Particularly important are essays by Anat Admati of Stanford and Martin Hellwig of the Max Planck Institute. Both consider the role of business leaders as influential but self-interested voices in setting public policy in company law, competition law, taxation, financial regulation, environmental regulation and many other areas. The outcome, they and other authors suggest, has been the emergence of a system of opportunistic rent extraction that creates uninsurable risks for the majority and vast rewards for a few. This has in turn played a big role in undermining confidence in democracy and increasing support for populists.
Crucially, this destroys the naive idea that it is possible to separate the role of profit-maximising businesses from that of politics in setting the “rules of the game”, as Milton Friedman famously recommended. Business has used its influence to set the rules of the game under which it then can play. It is not the only voice, of course, but it is a well-resourced and influential one. It is particularly influential in the US, much the most important western country.
The results are a form of capitalism that, for all its undoubted economic superiority over alternative systems, creates a highly unequal distribution of rewards and shifts unmanageable risks on to ordinary people. The result has been today’s politics of anxiety and anger. The financial crisis of 2007-12 played a big role in fomenting that anxiety and anger, as many tens of millions of innocent people suffered while the institutions whose behaviour caused the implosion were rescued. This is surely why rightwing populists, notably Donald Trump, ended up replacing more traditional conservatives.

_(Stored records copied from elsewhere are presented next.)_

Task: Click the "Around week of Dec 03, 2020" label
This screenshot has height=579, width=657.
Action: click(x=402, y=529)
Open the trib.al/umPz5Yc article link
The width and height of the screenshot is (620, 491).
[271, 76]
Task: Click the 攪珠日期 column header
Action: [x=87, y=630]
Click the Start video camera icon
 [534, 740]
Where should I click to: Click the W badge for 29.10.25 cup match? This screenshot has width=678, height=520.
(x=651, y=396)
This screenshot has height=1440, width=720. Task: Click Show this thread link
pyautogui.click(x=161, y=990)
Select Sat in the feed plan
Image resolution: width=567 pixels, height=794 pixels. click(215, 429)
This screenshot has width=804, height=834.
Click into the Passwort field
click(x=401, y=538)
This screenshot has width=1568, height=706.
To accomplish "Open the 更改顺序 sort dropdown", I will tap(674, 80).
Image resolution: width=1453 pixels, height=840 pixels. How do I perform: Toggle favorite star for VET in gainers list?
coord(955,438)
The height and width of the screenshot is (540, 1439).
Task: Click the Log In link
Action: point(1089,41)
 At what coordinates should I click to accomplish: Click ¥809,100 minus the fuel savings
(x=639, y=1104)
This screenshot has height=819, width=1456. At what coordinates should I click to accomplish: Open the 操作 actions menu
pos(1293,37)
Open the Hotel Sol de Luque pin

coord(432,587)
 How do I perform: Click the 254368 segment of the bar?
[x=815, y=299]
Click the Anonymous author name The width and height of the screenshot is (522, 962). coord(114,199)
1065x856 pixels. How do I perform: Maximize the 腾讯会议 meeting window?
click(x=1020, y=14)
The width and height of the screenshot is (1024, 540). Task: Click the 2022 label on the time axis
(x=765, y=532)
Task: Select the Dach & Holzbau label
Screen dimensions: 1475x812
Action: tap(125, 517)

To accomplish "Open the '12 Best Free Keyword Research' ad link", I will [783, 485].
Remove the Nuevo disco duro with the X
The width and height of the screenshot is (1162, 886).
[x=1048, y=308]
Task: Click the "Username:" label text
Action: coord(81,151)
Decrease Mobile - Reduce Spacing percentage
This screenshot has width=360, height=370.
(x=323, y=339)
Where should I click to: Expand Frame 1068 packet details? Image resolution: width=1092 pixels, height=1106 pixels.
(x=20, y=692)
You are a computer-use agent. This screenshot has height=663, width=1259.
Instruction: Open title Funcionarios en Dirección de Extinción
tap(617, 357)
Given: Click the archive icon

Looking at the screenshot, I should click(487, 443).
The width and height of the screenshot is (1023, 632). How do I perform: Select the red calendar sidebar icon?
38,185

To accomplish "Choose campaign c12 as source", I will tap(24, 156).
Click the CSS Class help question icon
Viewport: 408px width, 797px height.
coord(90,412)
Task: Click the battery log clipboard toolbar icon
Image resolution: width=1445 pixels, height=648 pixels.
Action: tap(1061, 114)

Now, however, the pandemic has created an opportunity for a politics of competence and shared purpose. This gives us at least a chance to do better.
I believe there is a case for substantial reform of our form of capitalism, while preserving its essence of innovation and competition. This would not be unprecedented. The creation of the joint stock limited liability company was once a highly controversial innovation. So was the creation of social insurance. Today, however, the biggest issue, in my view, is the relationship among business, society and politics.
So, here are questions I would suggest business leaders engaged with the WEF should ask themselves. What am I as an influential individual, business leader and member of business organisations doing to increase the capacity of my country and the world to make sensible decisions in the interests of all? Am I mainly lobbying for special tax and regulatory treatment for our own benefit or am I supporting political action and activities that will bring the people of my divided country together? Am I prepared to pay the taxes that our success makes justifiable or am I exploiting every loophole that allows me to assign profits to tax havens that have contributed nothing to our success? What am I, my business and the organisations I am part of doing to discourage online harms, corruption, money laundering and other forms of dangerous and indeed criminal activity? What am I doing to support laws that will bring accountability to rogue business organisations and their leaders? What, above all, am I doing to strengthen the political systems on which successful collective action depends?
The pandemic has brought many lessons. But perhaps the most important is what can be done if the skills of private business are united with public resources to achieve urgent purposes. That is what makes the vaccine story so heartening (and the anti-vaxxer reaction so depressing). Business leaders are rational people in charge of important institutions. They have to appreciate the need to strengthen our capacity to make collective decisions sensibly. Like it or not, they are potent players in our fragile democratic politics and so also in global decision-making. They need to take this role seriously and play it decently and responsibly. For all the rhetoric we hear, this is not yet what we see.